Литмир - Электронная Библиотека

— О боже! — простонал Лэнвуд.

Удомо встал с кровати и вышел в открытую дверь, соединявшую две спальни. Он, Лэнвуд и Эдибхой легли в большой спальне. Мхенди и Мэби — в маленькой. Лунный свет, проникавший через распахнутые окна, освещал ему путь.

Он присел на край постели Мхенди.

— Ты не спишь, Пол? — спросил Мхенди.

— Не сплю.

— Расскажи Майку, что ты рассказывал мне про дорогу через джунгли.

Мэби сказал:

— Я говорил Мхенди, что старики из горных селений уверяют, будто через джунгли есть дорога.
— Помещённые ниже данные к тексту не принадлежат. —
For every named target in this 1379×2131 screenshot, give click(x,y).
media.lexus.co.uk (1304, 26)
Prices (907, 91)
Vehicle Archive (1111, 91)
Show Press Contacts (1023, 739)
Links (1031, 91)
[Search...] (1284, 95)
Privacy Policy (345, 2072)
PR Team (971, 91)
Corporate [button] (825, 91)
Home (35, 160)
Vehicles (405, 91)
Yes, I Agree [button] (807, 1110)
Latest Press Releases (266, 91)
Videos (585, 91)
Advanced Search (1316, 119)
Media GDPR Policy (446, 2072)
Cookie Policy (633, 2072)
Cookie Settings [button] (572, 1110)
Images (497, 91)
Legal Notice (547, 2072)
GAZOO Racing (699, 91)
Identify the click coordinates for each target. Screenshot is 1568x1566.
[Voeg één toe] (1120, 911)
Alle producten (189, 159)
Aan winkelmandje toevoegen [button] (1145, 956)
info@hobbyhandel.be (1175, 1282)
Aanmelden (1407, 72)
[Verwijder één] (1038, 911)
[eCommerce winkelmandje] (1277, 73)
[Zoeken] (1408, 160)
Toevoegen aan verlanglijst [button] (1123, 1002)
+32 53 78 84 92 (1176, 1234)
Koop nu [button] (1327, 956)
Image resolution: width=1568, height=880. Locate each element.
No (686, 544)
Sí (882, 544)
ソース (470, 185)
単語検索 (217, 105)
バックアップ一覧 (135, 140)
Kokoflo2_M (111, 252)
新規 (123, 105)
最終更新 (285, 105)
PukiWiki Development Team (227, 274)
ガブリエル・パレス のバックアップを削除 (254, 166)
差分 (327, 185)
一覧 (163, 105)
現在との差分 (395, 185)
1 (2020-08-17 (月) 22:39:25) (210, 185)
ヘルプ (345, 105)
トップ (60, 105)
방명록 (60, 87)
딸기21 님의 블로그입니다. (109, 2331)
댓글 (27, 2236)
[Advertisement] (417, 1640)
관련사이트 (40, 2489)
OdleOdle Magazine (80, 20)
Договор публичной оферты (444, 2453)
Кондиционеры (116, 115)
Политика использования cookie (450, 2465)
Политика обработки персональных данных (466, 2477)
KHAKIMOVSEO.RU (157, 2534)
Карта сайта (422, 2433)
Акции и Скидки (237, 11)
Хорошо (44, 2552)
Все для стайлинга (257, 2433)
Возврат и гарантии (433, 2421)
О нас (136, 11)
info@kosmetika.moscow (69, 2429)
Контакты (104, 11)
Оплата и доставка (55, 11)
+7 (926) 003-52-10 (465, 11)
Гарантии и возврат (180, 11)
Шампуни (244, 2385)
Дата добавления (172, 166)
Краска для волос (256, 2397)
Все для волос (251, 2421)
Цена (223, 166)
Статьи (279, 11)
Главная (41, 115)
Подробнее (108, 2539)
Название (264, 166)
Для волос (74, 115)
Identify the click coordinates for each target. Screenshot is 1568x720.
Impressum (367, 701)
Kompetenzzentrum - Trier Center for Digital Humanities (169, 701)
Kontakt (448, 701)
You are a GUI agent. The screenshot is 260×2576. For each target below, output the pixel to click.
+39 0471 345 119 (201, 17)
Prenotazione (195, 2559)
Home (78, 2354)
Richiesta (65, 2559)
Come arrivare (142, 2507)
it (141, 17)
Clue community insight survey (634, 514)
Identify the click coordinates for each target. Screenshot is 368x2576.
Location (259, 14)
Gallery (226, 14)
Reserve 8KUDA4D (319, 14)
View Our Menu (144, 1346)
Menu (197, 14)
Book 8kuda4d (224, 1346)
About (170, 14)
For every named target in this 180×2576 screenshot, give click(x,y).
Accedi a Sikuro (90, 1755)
Они убеждены в этом.

— Ну и что? — спросил Удомо.

— Неужели ты не понимаешь… — Мхенди старался побороть волнение.

— Не понимаю, — сказал Удомо.

— По ту сторону джунглей находится Плюралия, — сказал Мхенди.

Наступило долгое молчание. Потом Удомо кивнул в темноте.

— Да, — тихо проговорил он. — Да. Понимаю. Но ты уверен, что это так?

— Старики не станут болтать зря, — сказал Мэби.

— Сначала надо, чтобы ты завоевал свободу, — сказал Мхенди. — Тогда я смогу вернуться. Ты понимаешь, Майк?

— Да, — кивнул Удомо. — Да, понимаю…

— Это моя единственная надежда, — сказал Мхенди.

Удомо нашел в темноте плечо Мхенди и сжал его.

— Мы будем бороться за то, чтобы это сбылось, брат.

— Моя единственная надежда… — повторил Мхенди.

Удомо крепче сжал его плечо. Они долго молчали.

Наконец Удомо встал.

— Обещаю тебе, брат, — прошептал он.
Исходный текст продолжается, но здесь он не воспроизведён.